◆ WHAT THE TASK REQUIRES ◆
Format every line of the entries below as a Markdown table with two columns, Row and Line. Put each line's number under Row and the line itself under Line, and leave out blank lines.

◆ DATASET RECORDS ◆
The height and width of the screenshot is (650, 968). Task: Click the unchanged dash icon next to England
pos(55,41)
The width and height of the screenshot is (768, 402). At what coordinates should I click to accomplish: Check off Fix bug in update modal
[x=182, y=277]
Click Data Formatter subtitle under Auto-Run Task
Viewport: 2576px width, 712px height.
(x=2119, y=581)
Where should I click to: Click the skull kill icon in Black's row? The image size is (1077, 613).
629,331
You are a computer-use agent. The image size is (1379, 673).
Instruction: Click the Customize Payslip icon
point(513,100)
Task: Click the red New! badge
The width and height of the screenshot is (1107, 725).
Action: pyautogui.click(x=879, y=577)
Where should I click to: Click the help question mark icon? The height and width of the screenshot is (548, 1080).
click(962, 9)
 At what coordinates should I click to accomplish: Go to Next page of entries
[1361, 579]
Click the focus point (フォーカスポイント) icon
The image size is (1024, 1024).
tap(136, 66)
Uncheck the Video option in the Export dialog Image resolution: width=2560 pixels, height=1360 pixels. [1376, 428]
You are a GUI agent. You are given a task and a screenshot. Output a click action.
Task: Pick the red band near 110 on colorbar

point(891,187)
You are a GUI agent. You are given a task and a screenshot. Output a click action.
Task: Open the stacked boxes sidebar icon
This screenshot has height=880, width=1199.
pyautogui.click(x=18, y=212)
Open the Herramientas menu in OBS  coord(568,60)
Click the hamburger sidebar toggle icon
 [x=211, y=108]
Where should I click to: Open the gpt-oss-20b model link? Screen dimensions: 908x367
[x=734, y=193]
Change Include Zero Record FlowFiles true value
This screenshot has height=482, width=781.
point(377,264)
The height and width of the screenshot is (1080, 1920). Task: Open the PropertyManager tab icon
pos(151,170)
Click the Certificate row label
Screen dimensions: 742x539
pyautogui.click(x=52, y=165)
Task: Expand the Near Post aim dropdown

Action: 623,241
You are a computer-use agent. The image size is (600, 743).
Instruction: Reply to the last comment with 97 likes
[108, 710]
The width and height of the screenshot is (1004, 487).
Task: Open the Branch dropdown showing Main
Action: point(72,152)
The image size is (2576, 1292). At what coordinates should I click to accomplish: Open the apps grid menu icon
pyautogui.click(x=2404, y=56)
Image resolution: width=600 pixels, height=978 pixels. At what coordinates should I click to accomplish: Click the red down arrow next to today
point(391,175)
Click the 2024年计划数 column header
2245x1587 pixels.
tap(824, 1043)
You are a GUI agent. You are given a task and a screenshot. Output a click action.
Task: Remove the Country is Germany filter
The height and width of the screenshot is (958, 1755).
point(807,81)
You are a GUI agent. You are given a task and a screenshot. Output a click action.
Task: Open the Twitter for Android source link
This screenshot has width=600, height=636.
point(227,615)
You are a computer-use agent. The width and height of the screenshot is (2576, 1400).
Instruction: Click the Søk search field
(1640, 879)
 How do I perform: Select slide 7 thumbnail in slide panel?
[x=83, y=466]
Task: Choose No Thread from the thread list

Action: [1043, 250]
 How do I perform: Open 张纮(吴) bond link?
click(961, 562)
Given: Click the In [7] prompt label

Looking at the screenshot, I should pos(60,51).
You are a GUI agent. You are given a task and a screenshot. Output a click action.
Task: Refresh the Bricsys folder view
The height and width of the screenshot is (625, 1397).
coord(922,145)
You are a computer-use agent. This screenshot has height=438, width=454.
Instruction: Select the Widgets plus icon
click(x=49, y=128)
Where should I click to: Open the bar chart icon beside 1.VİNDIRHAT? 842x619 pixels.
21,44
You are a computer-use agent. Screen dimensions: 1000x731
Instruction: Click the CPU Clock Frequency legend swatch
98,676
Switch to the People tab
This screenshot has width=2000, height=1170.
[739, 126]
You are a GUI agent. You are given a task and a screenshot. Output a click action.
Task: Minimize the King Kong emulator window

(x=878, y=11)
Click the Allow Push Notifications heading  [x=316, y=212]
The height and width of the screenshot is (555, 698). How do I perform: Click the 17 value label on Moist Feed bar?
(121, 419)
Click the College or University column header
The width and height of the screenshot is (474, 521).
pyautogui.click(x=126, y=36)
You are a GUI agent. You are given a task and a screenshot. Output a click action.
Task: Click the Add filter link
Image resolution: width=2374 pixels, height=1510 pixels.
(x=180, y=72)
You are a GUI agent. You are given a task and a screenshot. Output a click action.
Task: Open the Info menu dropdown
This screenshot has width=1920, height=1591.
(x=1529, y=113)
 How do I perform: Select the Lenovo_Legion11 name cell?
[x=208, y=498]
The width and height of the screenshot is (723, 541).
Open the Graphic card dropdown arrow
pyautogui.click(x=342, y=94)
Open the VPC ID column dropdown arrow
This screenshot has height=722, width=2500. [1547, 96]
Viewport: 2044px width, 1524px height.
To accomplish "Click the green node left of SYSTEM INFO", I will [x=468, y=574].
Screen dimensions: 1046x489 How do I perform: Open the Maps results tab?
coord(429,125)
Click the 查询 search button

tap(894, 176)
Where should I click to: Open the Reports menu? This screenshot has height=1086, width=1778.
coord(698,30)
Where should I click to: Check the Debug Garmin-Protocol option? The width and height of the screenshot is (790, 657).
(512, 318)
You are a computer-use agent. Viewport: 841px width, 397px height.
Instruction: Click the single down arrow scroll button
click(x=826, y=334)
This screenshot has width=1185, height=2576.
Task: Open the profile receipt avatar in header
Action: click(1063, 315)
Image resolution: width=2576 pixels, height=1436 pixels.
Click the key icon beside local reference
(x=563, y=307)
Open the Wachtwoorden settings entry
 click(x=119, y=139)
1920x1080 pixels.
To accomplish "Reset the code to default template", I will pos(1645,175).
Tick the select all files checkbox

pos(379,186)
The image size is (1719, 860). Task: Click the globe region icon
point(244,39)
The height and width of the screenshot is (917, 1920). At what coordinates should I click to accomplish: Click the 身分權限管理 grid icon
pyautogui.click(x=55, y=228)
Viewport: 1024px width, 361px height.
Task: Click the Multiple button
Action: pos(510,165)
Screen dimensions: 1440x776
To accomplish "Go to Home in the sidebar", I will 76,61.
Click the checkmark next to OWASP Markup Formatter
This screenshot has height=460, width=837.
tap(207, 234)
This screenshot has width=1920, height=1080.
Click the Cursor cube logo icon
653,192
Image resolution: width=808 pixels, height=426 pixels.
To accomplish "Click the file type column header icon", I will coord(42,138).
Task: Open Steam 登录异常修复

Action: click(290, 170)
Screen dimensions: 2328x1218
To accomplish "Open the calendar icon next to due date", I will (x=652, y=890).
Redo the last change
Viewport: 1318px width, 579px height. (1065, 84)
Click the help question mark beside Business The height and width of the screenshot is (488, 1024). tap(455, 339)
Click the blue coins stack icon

◆ RESPONSE TO THIS TASK ◆
| Row | Line |
|---|---|
| 1 | The height and width of the screenshot is (650, 968). Task: Click the unchanged dash icon next to England |
| 2 | pos(55,41) |
| 3 | The width and height of the screenshot is (768, 402). At what coordinates should I click to accomplish: Check off Fix bug in update modal |
| 4 | [x=182, y=277] |
| 5 | Click Data Formatter subtitle under Auto-Run Task |
| 6 | Viewport: 2576px width, 712px height. |
| 7 | (x=2119, y=581) |
| 8 | Where should I click to: Click the skull kill icon in Black's row? The image size is (1077, 613). |
| 9 | 629,331 |
| 10 | You are a computer-use agent. The image size is (1379, 673). |
| 11 | Instruction: Click the Customize Payslip icon |
| 12 | point(513,100) |
| 13 | Task: Click the red New! badge |
| 14 | The width and height of the screenshot is (1107, 725). |
| 15 | Action: pyautogui.click(x=879, y=577) |
| 16 | Where should I click to: Click the help question mark icon? The height and width of the screenshot is (548, 1080). |
| 17 | click(962, 9) |
| 18 |  At what coordinates should I click to accomplish: Go to Next page of entries |
| 19 | [1361, 579] |
| 20 | Click the focus point (フォーカスポイント) icon |
| 21 | The image size is (1024, 1024). |
| 22 | tap(136, 66) |
| 23 | Uncheck the Video option in the Export dialog Image resolution: width=2560 pixels, height=1360 pixels. [1376, 428] |
| 24 | You are a GUI agent. You are given a task and a screenshot. Output a click action. |
| 25 | Task: Pick the red band near 110 on colorbar |
| 26 | point(891,187) |
| 27 | You are a GUI agent. You are given a task and a screenshot. Output a click action. |
| 28 | Task: Open the stacked boxes sidebar icon |
| 29 | This screenshot has height=880, width=1199. |
| 30 | pyautogui.click(x=18, y=212) |
| 31 | Open the Herramientas menu in OBS  coord(568,60) |
| 32 | Click the hamburger sidebar toggle icon |
| 33 |  [x=211, y=108] |
| 34 | Where should I click to: Open the gpt-oss-20b model link? Screen dimensions: 908x367 |
| 35 | [x=734, y=193] |
| 36 | Change Include Zero Record FlowFiles true value |
| 37 | This screenshot has height=482, width=781. |
| 38 | point(377,264) |
| 39 | The height and width of the screenshot is (1080, 1920). Task: Open the PropertyManager tab icon |
| 40 | pos(151,170) |
| 41 | Click the Certificate row label |
| 42 | Screen dimensions: 742x539 |
| 43 | pyautogui.click(x=52, y=165) |
| 44 | Task: Expand the Near Post aim dropdown |
| 45 | Action: 623,241 |
| 46 | You are a computer-use agent. The image size is (600, 743). |
| 47 | Instruction: Reply to the last comment with 97 likes |
| 48 | [108, 710] |
| 49 | The width and height of the screenshot is (1004, 487). |
| 50 | Task: Open the Branch dropdown showing Main |
| 51 | Action: point(72,152) |
| 52 | The image size is (2576, 1292). At what coordinates should I click to accomplish: Open the apps grid menu icon |
| 53 | pyautogui.click(x=2404, y=56) |
| 54 | Image resolution: width=600 pixels, height=978 pixels. At what coordinates should I click to accomplish: Click the red down arrow next to today |
| 55 | point(391,175) |
| 56 | Click the 2024年计划数 column header |
| 57 | 2245x1587 pixels. |
| 58 | tap(824, 1043) |
| 59 | You are a GUI agent. You are given a task and a screenshot. Output a click action. |
| 60 | Task: Remove the Country is Germany filter |
| 61 | The height and width of the screenshot is (958, 1755). |
| 62 | point(807,81) |
| 63 | You are a GUI agent. You are given a task and a screenshot. Output a click action. |
| 64 | Task: Open the Twitter for Android source link |
| 65 | This screenshot has width=600, height=636. |
| 66 | point(227,615) |
| 67 | You are a computer-use agent. The width and height of the screenshot is (2576, 1400). |
| 68 | Instruction: Click the Søk search field |
| 69 | (1640, 879) |
| 70 |  How do I perform: Select slide 7 thumbnail in slide panel? |
| 71 | [x=83, y=466] |
| 72 | Task: Choose No Thread from the thread list |
| 73 | Action: [1043, 250] |
| 74 |  How do I perform: Open 张纮(吴) bond link? |
| 75 | click(961, 562) |
| 76 | Given: Click the In [7] prompt label |
| 77 | Looking at the screenshot, I should pos(60,51). |
| 78 | You are a GUI agent. You are given a task and a screenshot. Output a click action. |
| 79 | Task: Refresh the Bricsys folder view |
| 80 | The height and width of the screenshot is (625, 1397). |
| 81 | coord(922,145) |
| 82 | You are a computer-use agent. This screenshot has height=438, width=454. |
| 83 | Instruction: Select the Widgets plus icon |
| 84 | click(x=49, y=128) |
| 85 | Where should I click to: Open the bar chart icon beside 1.VİNDIRHAT? 842x619 pixels. |
| 86 | 21,44 |
| 87 | You are a computer-use agent. Screen dimensions: 1000x731 |
| 88 | Instruction: Click the CPU Clock Frequency legend swatch |
| 89 | 98,676 |
| 90 | Switch to the People tab |
| 91 | This screenshot has width=2000, height=1170. |
| 92 | [739, 126] |
| 93 | You are a GUI agent. You are given a task and a screenshot. Output a click action. |
| 94 | Task: Minimize the King Kong emulator window |
| 95 | (x=878, y=11) |
| 96 | Click the Allow Push Notifications heading  [x=316, y=212] |
| 97 | The height and width of the screenshot is (555, 698). How do I perform: Click the 17 value label on Moist Feed bar? |
| 98 | (121, 419) |
| 99 | Click the College or University column header |
| 100 | The width and height of the screenshot is (474, 521). |
| 101 | pyautogui.click(x=126, y=36) |
| 102 | You are a GUI agent. You are given a task and a screenshot. Output a click action. |
| 103 | Task: Click the Add filter link |
| 104 | Image resolution: width=2374 pixels, height=1510 pixels. |
| 105 | (x=180, y=72) |
| 106 | You are a GUI agent. You are given a task and a screenshot. Output a click action. |
| 107 | Task: Open the Info menu dropdown |
| 108 | This screenshot has width=1920, height=1591. |
| 109 | (x=1529, y=113) |
| 110 |  How do I perform: Select the Lenovo_Legion11 name cell? |
| 111 | [x=208, y=498] |
| 112 | The width and height of the screenshot is (723, 541). |
| 113 | Open the Graphic card dropdown arrow |
| 114 | pyautogui.click(x=342, y=94) |
| 115 | Open the VPC ID column dropdown arrow |
| 116 | This screenshot has height=722, width=2500. [1547, 96] |
| 117 | Viewport: 2044px width, 1524px height. |
| 118 | To accomplish "Click the green node left of SYSTEM INFO", I will [x=468, y=574]. |
| 119 | Screen dimensions: 1046x489 How do I perform: Open the Maps results tab? |
| 120 | coord(429,125) |
| 121 | Click the 查询 search button |
| 122 | tap(894, 176) |
| 123 | Where should I click to: Open the Reports menu? This screenshot has height=1086, width=1778. |
| 124 | coord(698,30) |
| 125 | Where should I click to: Check the Debug Garmin-Protocol option? The width and height of the screenshot is (790, 657). |
| 126 | (512, 318) |
| 127 | You are a computer-use agent. Viewport: 841px width, 397px height. |
| 128 | Instruction: Click the single down arrow scroll button |
| 129 | click(x=826, y=334) |
| 130 | This screenshot has width=1185, height=2576. |
| 131 | Task: Open the profile receipt avatar in header |
| 132 | Action: click(1063, 315) |
| 133 | Image resolution: width=2576 pixels, height=1436 pixels. |
| 134 | Click the key icon beside local reference |
| 135 | (x=563, y=307) |
| 136 | Open the Wachtwoorden settings entry |
| 137 |  click(x=119, y=139) |
| 138 | 1920x1080 pixels. |
| 139 | To accomplish "Reset the code to default template", I will pos(1645,175). |
| 140 | Tick the select all files checkbox |
| 141 | pos(379,186) |
| 142 | The image size is (1719, 860). Task: Click the globe region icon |
| 143 | point(244,39) |
| 144 | The height and width of the screenshot is (917, 1920). At what coordinates should I click to accomplish: Click the 身分權限管理 grid icon |
| 145 | pyautogui.click(x=55, y=228) |
| 146 | Viewport: 1024px width, 361px height. |
| 147 | Task: Click the Multiple button |
| 148 | Action: pos(510,165) |
| 149 | Screen dimensions: 1440x776 |
| 150 | To accomplish "Go to Home in the sidebar", I will 76,61. |
| 151 | Click the checkmark next to OWASP Markup Formatter |
| 152 | This screenshot has height=460, width=837. |
| 153 | tap(207, 234) |
| 154 | This screenshot has width=1920, height=1080. |
| 155 | Click the Cursor cube logo icon |
| 156 | 653,192 |
| 157 | Image resolution: width=808 pixels, height=426 pixels. |
| 158 | To accomplish "Click the file type column header icon", I will coord(42,138). |
| 159 | Task: Open Steam 登录异常修复 |
| 160 | Action: click(290, 170) |
| 161 | Screen dimensions: 2328x1218 |
| 162 | To accomplish "Open the calendar icon next to due date", I will (x=652, y=890). |
| 163 | Redo the last change |
| 164 | Viewport: 1318px width, 579px height. (1065, 84) |
| 165 | Click the help question mark beside Business The height and width of the screenshot is (488, 1024). tap(455, 339) |
| 166 | Click the blue coins stack icon |